Stamane la base di Ali Al Salem in Kuwait, che ospita forze americane ed italiane, è stata attaccata da un drone. L’attacco ha colpito un capannone che ospitava un velivolo a pilotaggio remoto MQ-9A Predator B della Task Force Air italiana, che è stato distrutto.

Durante l’attaco, tutto il personale italiano era al sicuro e non è stato coinvolto.
Il Capo di Stato Maggiore della Difesa, Gen. Luciano Portolano, ha comunicato che il velivolo RPAS MALE era importante per le operazioni condotte nell’ambito della Coalizione che opera contro Daesh od ISIS in Medio Oriente, in particolare in Iraq, poiché disponeva di una suite EO/IR particolarmente sofisticata in grado di operare di giorno e di notte per le fondamentali missioni di Intelligence, Sorveglianza, Ricognizione, Acquisiozione e Targeting (ISTAR) a favore di altri assetti.
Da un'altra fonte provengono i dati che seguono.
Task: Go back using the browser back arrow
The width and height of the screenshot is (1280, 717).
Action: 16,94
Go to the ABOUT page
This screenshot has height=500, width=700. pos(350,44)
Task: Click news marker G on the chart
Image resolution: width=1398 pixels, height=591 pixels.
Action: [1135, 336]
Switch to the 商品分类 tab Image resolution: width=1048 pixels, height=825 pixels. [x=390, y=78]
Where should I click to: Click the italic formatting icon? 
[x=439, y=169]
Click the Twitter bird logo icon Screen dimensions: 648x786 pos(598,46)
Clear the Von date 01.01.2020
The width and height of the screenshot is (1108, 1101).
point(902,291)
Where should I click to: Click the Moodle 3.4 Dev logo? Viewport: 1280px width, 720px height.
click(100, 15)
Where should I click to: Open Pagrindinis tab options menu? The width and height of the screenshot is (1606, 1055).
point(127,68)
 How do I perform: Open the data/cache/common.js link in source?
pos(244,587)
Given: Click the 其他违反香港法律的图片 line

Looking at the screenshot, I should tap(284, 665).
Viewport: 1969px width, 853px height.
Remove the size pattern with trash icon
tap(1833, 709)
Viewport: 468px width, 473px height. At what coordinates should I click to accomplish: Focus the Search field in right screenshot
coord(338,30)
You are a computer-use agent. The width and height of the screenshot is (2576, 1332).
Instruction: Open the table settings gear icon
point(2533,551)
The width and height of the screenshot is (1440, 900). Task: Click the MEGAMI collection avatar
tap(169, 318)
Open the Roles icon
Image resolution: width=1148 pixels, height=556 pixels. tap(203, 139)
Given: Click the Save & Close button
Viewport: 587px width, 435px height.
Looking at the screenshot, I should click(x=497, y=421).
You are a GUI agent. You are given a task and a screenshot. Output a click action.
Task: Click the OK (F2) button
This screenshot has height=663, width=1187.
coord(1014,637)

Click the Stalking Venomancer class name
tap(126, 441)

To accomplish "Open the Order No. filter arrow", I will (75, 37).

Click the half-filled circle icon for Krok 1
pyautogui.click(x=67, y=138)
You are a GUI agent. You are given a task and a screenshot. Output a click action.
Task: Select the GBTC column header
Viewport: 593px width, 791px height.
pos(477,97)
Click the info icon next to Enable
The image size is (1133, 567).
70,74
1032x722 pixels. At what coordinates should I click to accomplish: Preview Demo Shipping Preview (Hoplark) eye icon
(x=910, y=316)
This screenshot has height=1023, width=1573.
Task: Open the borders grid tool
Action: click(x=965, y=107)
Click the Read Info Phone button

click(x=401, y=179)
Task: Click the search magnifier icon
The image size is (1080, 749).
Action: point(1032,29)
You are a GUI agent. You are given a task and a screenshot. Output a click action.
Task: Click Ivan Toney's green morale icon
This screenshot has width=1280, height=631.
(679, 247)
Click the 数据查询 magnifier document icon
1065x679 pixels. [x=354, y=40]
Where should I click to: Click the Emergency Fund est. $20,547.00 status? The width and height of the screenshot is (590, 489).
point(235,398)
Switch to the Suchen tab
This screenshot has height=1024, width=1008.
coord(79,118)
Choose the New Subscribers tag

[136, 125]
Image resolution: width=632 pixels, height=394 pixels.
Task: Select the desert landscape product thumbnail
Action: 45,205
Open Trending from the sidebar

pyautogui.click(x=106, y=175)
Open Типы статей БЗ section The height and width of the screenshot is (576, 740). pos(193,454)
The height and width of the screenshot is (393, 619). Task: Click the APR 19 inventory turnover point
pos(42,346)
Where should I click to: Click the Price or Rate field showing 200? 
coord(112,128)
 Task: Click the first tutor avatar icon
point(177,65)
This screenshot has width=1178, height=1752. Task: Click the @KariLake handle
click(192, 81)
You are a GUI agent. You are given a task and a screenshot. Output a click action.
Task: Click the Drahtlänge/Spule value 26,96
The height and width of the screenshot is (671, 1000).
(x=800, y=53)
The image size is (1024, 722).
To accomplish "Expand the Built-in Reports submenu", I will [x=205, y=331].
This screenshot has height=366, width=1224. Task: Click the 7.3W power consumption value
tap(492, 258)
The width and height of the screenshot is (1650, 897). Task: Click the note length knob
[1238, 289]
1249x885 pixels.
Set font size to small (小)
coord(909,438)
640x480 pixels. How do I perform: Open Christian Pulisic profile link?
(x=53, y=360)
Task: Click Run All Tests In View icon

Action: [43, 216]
Nei precedenti attacchi alla base di Ali Al Salem si erano registrati danni ad infrastrutture logistiche ed operative nonché ad un deposito di carburante; pare che anche la coppia di caccia bombardieri Eurofighter F-2000 ivi schierata per le operazioni della Coalizione anti Daesh abbia sofferto danni da schegge; uno dei due velivoli sembrerebbe non operativo da prima dello scoppio della guerra tra Israele, Stati Uniti ed Iran.
Il Ministro della Difesa Crosetto è stato informato dell’accaduto ed ha comunicato che la situazione è monitorata continuamente.
A sua volta il Ministro degli Esteri Tajani ha affermato che le missioni italiane continueranno e che il personale nelle basi italiane nella regione è in fase di riduzione per garantire la sicurezza.